[Start of Attachment]
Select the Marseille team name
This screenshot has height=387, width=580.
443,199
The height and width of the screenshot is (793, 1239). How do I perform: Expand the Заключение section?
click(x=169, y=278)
[End of Attachment]
## Instructions to follow
All the lines above should be written out once more, exactly.

## Task solution
Select the Marseille team name
This screenshot has height=387, width=580.
443,199
The height and width of the screenshot is (793, 1239). How do I perform: Expand the Заключение section?
click(x=169, y=278)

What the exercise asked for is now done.